Important Definitions
| Term | Definition |
|---|---|
| OWASP SAMM | Software Assurance Maturity Model — prescriptive framework for assessing and improving security programs |
| BSIMM | Building Security In Maturity Model — descriptive model based on real-world data from 100+ organizations |
| Leading Indicator | Measures activities and behaviors predicting future security outcomes |
| Lagging Indicator | Measures actual security outcomes confirming past results |
| Vulnerability Density | Vulnerabilities per 1,000 lines of code; primary outcome metric |
| Detection Phase Distribution | Where vulnerabilities are found in the SDLC (design through external) |
| Security Champion | Developer serving as persistent security contact for their team |
| Correlation Analysis | Connecting program activities (leading) to security outcomes (lagging) |
| MTTR | Mean Time to Remediate by severity; key lagging indicator |
| Metric Gaming | Manipulating metrics without improving outcomes (e.g., closing vulns as “won’t fix”) |
Quick Reference
- MTTR Targets: Critical 24h (industry median 5-7d), High 7d (30d), Medium 30d (90d), Low 90d (180d+)
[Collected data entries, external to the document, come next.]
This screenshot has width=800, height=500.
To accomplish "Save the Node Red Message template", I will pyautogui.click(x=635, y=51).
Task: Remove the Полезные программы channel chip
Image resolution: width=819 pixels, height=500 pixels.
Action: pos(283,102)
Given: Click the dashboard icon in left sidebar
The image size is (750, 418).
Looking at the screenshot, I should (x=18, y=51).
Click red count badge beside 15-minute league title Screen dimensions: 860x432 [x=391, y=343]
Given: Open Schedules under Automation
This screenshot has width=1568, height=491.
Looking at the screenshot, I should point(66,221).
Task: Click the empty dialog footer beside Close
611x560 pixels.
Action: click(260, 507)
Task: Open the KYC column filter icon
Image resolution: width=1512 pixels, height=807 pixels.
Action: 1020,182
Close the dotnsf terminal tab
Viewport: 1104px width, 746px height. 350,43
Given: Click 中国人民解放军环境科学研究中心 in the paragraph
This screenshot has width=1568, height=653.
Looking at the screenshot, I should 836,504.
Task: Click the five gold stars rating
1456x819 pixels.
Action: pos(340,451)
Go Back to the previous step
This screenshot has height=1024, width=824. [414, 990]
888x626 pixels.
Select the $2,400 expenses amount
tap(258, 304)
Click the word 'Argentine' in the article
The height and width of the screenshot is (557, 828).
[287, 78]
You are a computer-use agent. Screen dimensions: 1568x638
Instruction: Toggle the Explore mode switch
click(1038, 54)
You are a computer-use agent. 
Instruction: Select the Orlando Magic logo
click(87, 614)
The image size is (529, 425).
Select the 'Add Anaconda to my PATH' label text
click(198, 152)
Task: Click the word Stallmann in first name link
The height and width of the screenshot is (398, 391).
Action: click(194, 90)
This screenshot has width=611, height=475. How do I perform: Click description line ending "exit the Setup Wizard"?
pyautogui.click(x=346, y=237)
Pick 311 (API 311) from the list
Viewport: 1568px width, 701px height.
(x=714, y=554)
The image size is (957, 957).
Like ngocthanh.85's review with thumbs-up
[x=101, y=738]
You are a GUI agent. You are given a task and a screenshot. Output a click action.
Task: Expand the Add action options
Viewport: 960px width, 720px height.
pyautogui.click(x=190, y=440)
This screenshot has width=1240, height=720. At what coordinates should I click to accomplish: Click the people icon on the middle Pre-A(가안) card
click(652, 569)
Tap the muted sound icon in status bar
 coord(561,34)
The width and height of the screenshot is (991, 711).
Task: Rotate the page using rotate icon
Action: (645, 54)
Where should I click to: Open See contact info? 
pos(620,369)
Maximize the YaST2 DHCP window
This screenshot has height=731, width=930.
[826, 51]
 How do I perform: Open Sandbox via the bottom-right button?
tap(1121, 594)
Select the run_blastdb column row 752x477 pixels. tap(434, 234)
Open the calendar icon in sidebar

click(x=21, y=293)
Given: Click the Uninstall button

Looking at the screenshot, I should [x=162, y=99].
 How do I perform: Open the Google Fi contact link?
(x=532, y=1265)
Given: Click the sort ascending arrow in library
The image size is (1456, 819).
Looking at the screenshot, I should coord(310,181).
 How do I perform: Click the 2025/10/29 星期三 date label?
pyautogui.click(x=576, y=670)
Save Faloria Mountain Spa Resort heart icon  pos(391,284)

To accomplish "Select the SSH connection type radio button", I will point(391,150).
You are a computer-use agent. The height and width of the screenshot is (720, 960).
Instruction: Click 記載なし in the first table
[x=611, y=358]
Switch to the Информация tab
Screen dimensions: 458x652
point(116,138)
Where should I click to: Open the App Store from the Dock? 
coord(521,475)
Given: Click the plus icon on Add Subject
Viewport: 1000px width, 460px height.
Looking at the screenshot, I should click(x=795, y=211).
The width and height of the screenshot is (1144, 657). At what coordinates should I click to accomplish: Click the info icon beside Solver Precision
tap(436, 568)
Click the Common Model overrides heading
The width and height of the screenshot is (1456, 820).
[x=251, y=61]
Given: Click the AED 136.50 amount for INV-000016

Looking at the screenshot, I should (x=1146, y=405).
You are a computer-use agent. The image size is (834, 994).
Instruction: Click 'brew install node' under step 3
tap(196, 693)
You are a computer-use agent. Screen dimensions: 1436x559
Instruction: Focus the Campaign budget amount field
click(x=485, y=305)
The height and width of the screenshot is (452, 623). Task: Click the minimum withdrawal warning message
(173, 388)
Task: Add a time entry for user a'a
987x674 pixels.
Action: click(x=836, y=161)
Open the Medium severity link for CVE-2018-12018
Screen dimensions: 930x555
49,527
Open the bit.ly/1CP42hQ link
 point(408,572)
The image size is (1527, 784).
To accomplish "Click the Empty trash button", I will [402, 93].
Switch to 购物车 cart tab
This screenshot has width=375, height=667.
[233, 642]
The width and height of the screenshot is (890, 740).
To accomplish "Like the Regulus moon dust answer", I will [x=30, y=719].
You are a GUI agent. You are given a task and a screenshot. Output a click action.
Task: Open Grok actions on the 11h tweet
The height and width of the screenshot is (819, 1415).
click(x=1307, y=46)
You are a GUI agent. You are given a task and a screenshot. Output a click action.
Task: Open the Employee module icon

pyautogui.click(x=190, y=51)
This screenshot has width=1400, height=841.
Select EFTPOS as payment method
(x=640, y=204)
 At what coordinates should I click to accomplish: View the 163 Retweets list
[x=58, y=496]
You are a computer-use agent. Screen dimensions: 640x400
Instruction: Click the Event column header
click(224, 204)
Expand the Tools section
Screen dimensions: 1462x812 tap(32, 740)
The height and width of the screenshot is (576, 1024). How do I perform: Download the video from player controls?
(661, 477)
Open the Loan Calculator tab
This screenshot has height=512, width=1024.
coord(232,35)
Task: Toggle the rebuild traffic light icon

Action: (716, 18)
- Ideal Detection Distribution: Design 15-20%, Development 30-40%, Build 20-30%, Test 5-10%, Production <5%, External <2%
- Executive Dashboard: Max 7 metrics, every metric has trend + context, includes narrative
- AI Metrics: Acceptance rate (~30%), vulnerability rate (2.74x), mutation score (>60%), override rate (30-50%), secret leakage (<1%)
- Common Pitfalls: Measuring activities not outcomes, too many metrics on dashboards, no correlation analysis, gaming via “won’t fix” closures, generic training without role-specific content
Review Questions
- Explain the difference between SAMM and BSIMM, and describe a scenario where you would use each.
- Design an executive dashboard with 7 or fewer metrics that demonstrates SSDLC program value, including trends and thresholds.
- How would you correlate training completion (leading) with vulnerability density (lagging) to prove training ROI?
- Your organization’s AI code comprises 30% of the codebase but 60% of defects — which metrics would you examine and what actions would you take?
- Describe three common metric gaming behaviors and how measuring outcomes instead of activities prevents each.